- Your goal -
In the entries below, count every line containing "cookies". Reply with the number alone.

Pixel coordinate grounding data
Start of Block

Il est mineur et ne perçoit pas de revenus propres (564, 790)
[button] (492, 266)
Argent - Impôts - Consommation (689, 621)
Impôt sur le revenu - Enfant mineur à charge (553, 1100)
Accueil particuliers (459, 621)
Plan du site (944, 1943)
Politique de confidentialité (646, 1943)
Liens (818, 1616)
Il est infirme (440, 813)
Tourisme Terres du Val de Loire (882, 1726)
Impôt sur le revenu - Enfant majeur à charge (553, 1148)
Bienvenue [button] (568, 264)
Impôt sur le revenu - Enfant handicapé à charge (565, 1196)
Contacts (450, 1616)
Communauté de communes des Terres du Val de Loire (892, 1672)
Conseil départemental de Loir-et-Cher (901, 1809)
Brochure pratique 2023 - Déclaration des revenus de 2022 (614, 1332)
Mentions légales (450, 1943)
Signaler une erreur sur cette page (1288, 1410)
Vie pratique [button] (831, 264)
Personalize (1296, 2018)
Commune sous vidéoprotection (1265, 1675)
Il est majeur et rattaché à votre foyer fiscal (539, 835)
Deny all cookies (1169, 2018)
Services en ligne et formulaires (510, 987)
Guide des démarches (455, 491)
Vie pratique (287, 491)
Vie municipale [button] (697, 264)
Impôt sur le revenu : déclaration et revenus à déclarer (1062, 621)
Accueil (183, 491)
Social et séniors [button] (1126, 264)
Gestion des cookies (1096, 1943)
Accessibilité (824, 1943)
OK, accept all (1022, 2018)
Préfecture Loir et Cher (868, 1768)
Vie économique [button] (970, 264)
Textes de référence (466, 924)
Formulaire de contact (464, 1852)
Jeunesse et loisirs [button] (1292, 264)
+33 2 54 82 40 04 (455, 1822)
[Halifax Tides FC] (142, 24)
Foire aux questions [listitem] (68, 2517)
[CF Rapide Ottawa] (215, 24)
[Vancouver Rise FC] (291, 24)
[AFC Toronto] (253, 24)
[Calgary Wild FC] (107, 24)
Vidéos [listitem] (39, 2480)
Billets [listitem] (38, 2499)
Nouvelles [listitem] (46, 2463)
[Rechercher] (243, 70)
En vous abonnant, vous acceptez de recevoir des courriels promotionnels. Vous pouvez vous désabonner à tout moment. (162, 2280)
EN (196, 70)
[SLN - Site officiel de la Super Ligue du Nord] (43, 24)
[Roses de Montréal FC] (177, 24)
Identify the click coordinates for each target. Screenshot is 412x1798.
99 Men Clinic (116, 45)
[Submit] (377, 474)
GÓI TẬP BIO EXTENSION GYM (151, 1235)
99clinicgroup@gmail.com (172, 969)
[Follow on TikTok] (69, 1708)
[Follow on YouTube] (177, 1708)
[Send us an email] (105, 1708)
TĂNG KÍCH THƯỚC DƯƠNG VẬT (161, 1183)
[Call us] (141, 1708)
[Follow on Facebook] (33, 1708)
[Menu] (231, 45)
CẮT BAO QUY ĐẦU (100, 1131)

End of Block

- Solution -
2